= Wiener Privatklinik =

Wiener Privatklinik or WPK (English: Private Clinic of Vienna) is a private hospital in Vienna, managed by Austrian doctor Prim. Dr. Walter Ebm and KommR Dipl. KH-Bw. Robert Nikolaus Winkler . The medical director is Prof. Dr. Rainer Kotz.

The hospital is equipped with four operating rooms, medical imaging technology, physical therapy and medical recovery services. It has nine competence centers, providing patients diagnosis and treatment in a wide variety of medical specialties: cardiovascular medicine, peripheral nerves surgery, oncology, orthopedics, sports medicine, trauma surgery, interventional radiology and microsurgery, plastic surgery, physical medicine and rehabilitation and investigations in aerospace medicine.

More than 300 collaborating doctors.

== Patients ==
The hospital has about 7,000 patients annually. About 40% are international patients and 20% of them are Romanian.

== Turnover ==
In 2015 Wiener Privatklinik had 70 million euros in revenue.

== The Academy Cancer Center ==
The hospital's Academy Cancer Center is one of the few medical centers in Europe that implement the concept of personalized medicine in oncology, offering patients the latest and most innovative personalized treatments against cancer, such as personalised targeted therapy and immunotherapy. These therapies complete the series of classic oncology treatments (chemotherapy, radiotherapy or surgery). The final diagnosis and treatment strategy are established following a histopathological examination of the tumor tissue.
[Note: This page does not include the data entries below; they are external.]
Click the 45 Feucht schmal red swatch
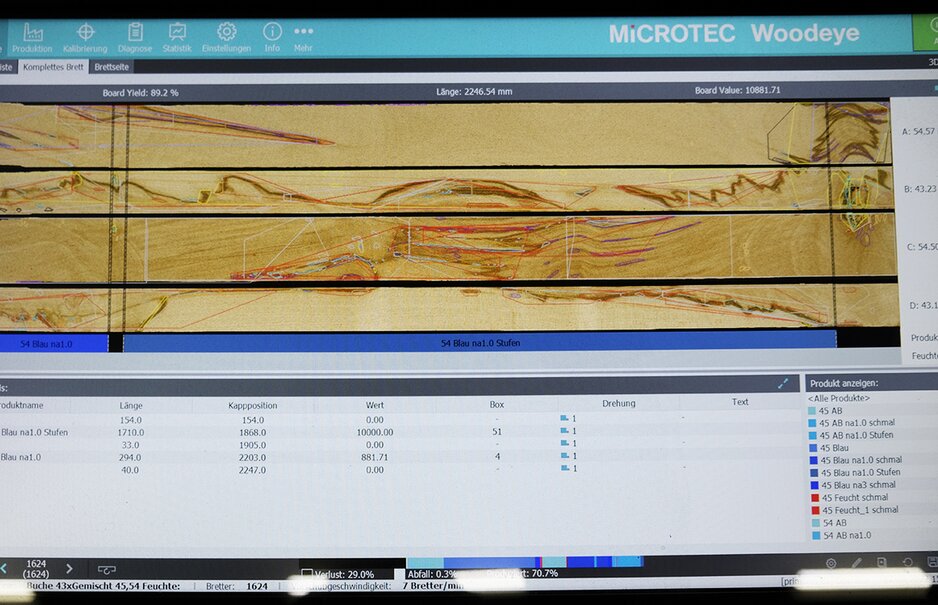 tap(815, 497)
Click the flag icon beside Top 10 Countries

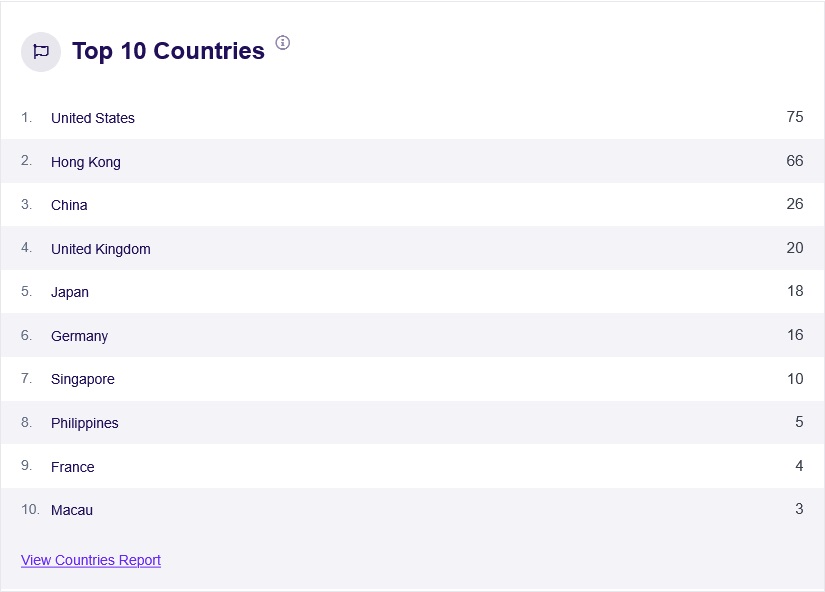[41, 51]
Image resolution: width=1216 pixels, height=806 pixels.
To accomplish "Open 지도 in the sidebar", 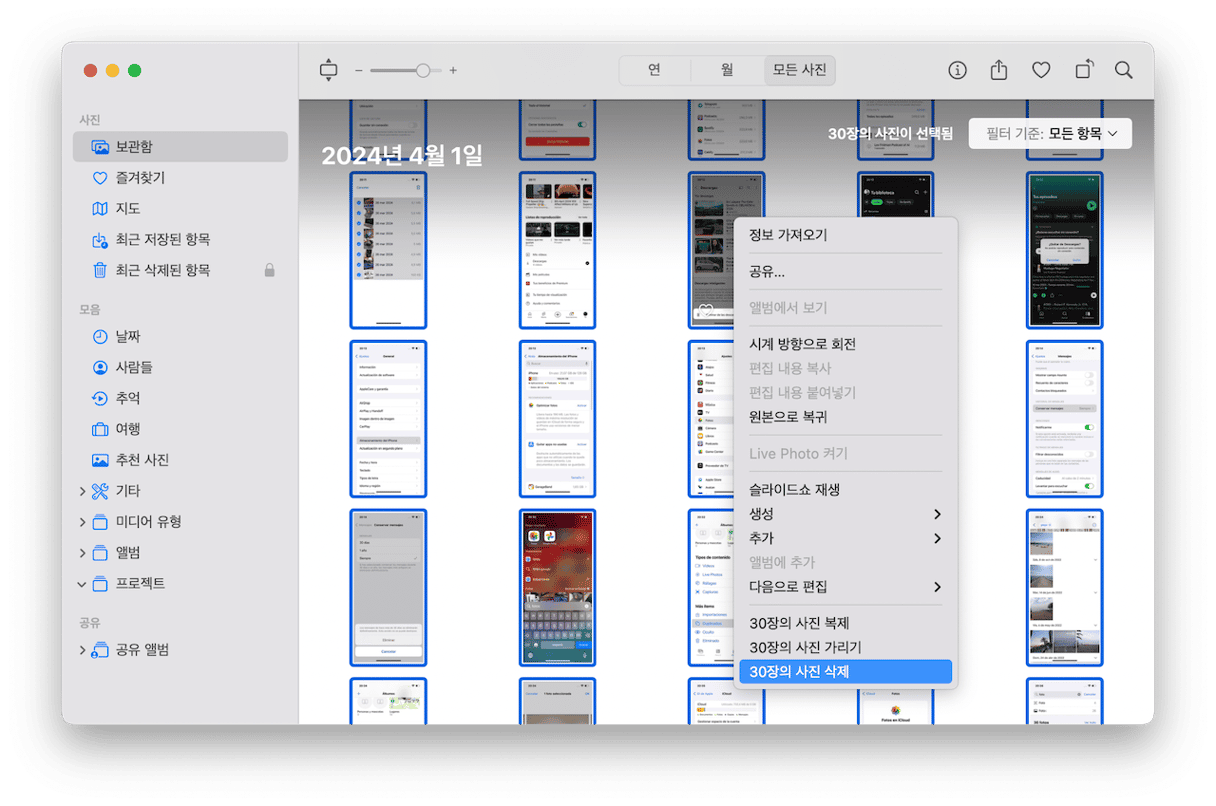I will tap(128, 208).
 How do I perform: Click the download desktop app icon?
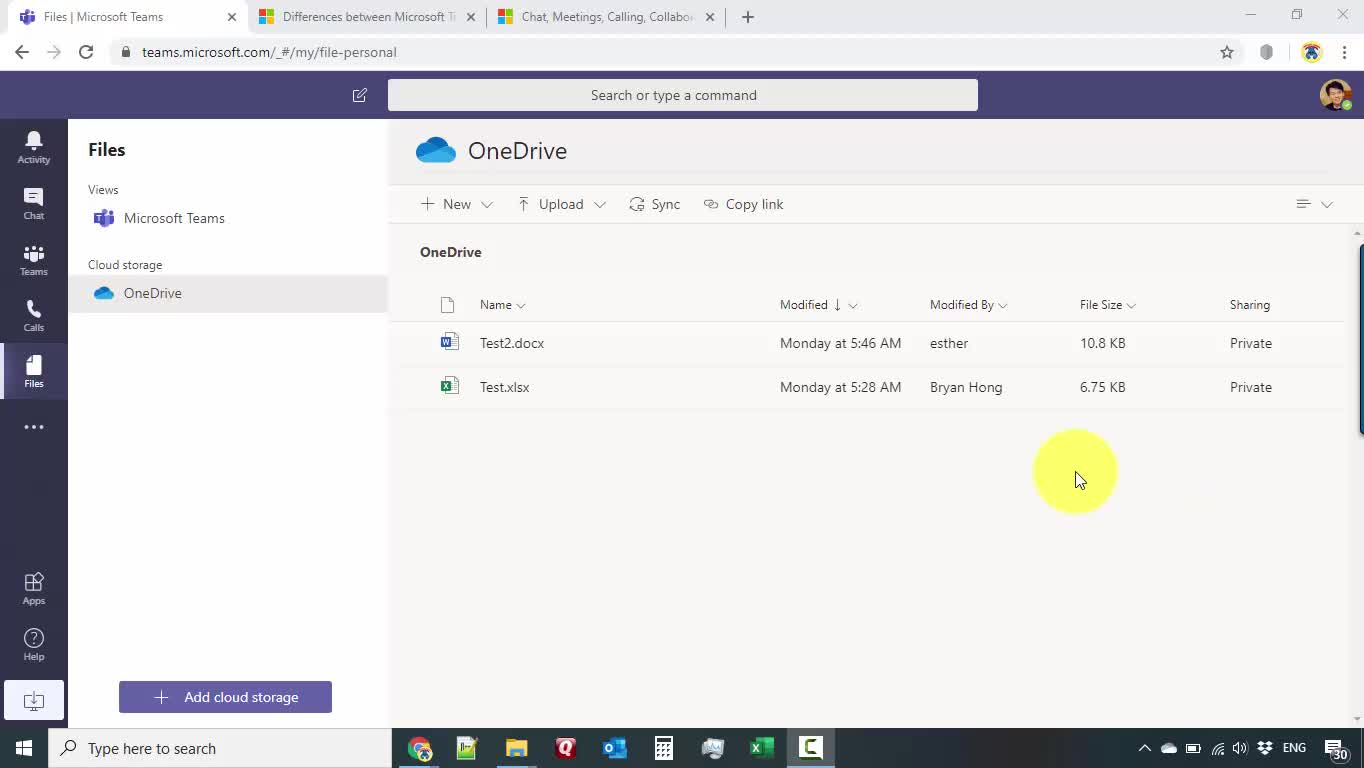tap(33, 700)
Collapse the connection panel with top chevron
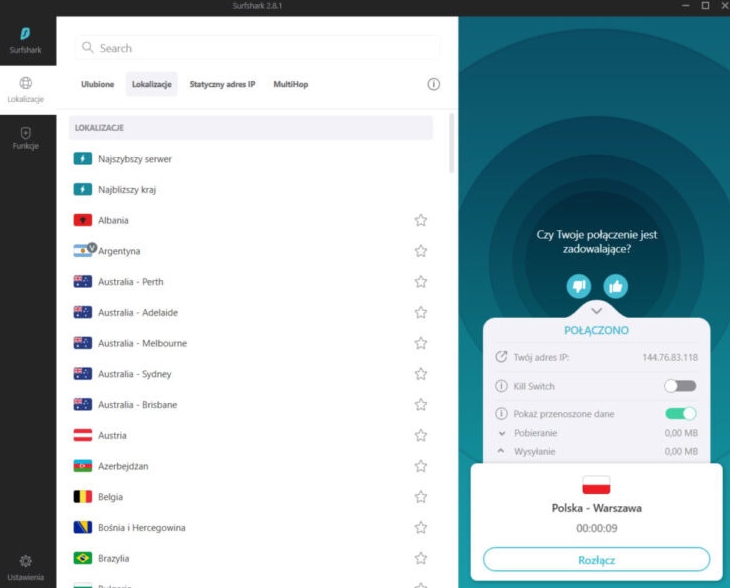The width and height of the screenshot is (730, 588). (x=597, y=311)
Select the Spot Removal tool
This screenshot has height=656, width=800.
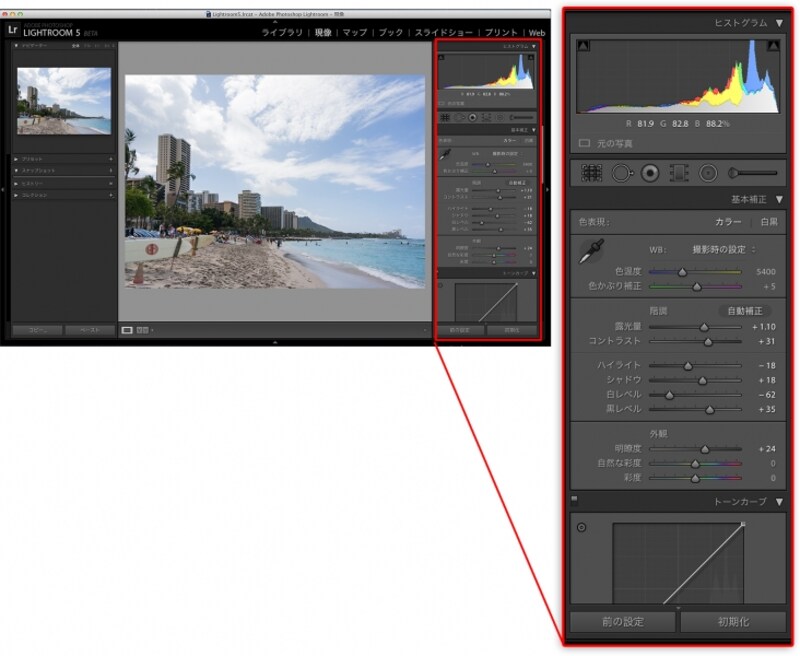point(620,173)
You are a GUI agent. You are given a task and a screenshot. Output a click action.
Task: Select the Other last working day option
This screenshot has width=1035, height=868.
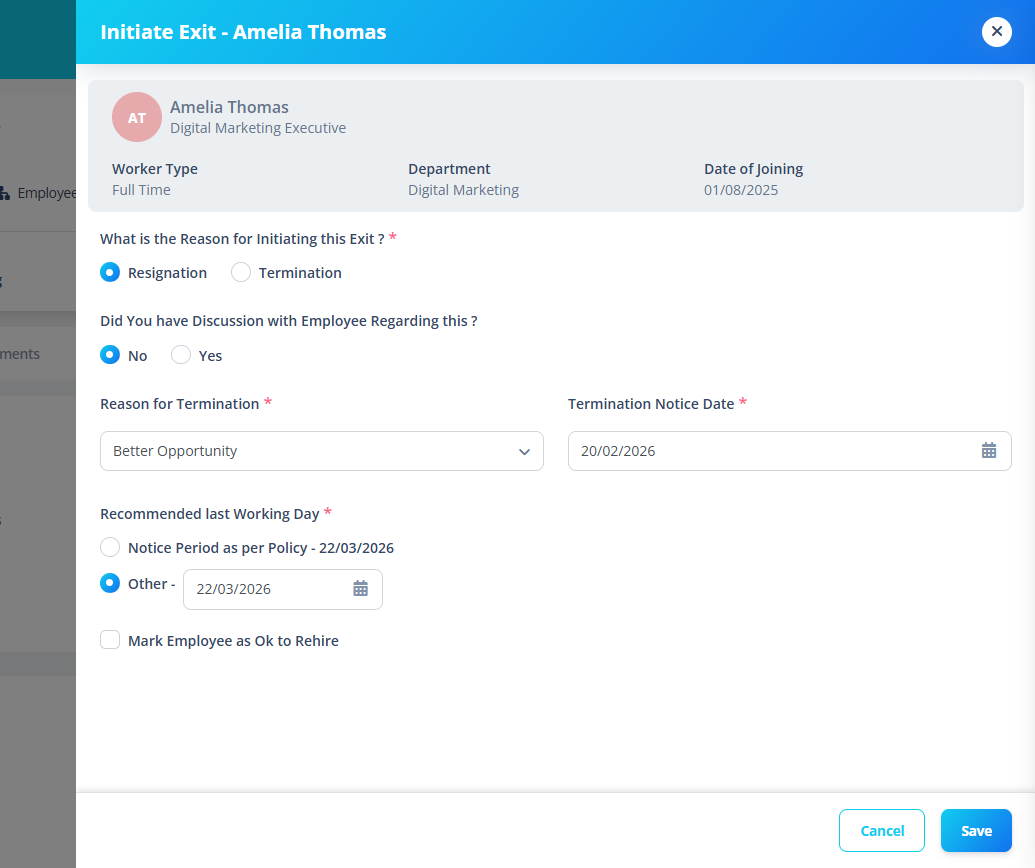[x=110, y=584]
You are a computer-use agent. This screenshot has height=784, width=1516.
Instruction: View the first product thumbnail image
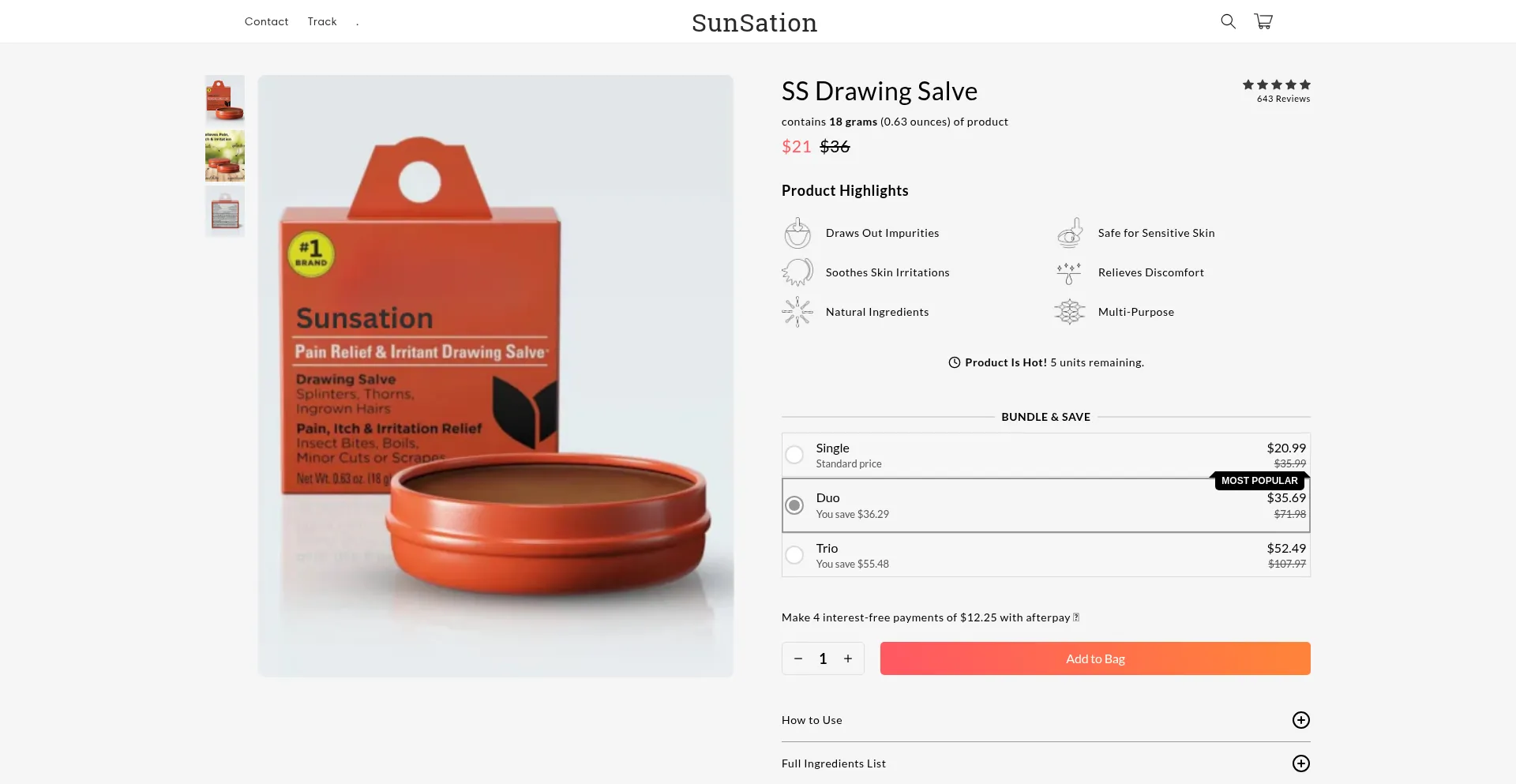click(x=225, y=99)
The head of Academy Cancer Center is Univ.Prof. Dr. Christoph Zielinski, one of the most respected oncologists in Europe.

== Care protocols ==
Wiener Privatklinik represents a standard in the Austrian health care system in terms of care protocols. All staff is certified internationally, according to the official norms ISO 9001: 2015. Annual inspections are carried out to verify in detail the quality of patient care protocols, thereby ensuring strict control of hospital-acquired infections.